A new elementary and middle school built in the Wagener area offers updated facilities and technology. But Wagener-Salley High School doesn't offer the same updated learning environment.
Built in 1939, the school still has hardwood lockers lining the walls, but they have a coat of child-friendly bright orange paint. Students have enough class space, but technology growth is limited and computer lab space is lacking.
Ridge Spring-Monetta Elementary and Middle School is in a similar situation as the old Wagener-Salley High School. Built in 1952, the elementary/middle school hybrid has started to show its age, with major overhauls on windows, ceilings and electrical service needed. The five-year facility plan includes a $1.7 million renovation and addition for the school, including a new roof.

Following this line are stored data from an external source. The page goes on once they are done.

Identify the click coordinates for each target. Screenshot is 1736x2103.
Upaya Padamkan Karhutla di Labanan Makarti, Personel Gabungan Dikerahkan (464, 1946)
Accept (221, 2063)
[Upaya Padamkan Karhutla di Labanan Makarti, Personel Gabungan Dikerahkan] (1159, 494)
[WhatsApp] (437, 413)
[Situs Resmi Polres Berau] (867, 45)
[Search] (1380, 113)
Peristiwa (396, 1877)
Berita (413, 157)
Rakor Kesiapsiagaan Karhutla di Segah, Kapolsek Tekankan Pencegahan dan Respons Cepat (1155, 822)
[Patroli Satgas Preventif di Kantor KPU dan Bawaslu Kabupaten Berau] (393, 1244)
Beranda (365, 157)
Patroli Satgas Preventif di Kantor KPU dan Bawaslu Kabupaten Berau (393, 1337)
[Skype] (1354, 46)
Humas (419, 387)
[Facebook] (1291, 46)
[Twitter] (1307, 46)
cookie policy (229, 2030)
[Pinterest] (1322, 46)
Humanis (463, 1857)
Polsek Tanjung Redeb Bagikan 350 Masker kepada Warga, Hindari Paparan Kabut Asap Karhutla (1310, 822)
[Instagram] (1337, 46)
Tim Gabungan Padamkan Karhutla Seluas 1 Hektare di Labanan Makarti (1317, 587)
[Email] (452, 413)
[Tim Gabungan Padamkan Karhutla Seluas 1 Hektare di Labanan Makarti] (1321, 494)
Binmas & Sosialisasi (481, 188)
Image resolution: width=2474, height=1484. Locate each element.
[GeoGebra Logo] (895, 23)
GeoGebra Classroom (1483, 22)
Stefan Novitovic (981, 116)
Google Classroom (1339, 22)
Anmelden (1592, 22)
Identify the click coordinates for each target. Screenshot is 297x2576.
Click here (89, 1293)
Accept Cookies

Covering the outer edges of the southern side of Aiken County, Area 5 schools don't face as many critical challenges as those elsewhere. Enrollment isn't at capacity, and major renovations aren't needed on several buildings.
As part of a phase plan on the five-year facility improvement plan, Jackson Middle School will receive the most significant upgrades in the next few years. The original 1955 building was upgraded in 1963 and 1991 for classroom space and administrative offices. The cafeteria and kitchen, however, still need repairs. Almost $4 million in renovations are scheduled next school year.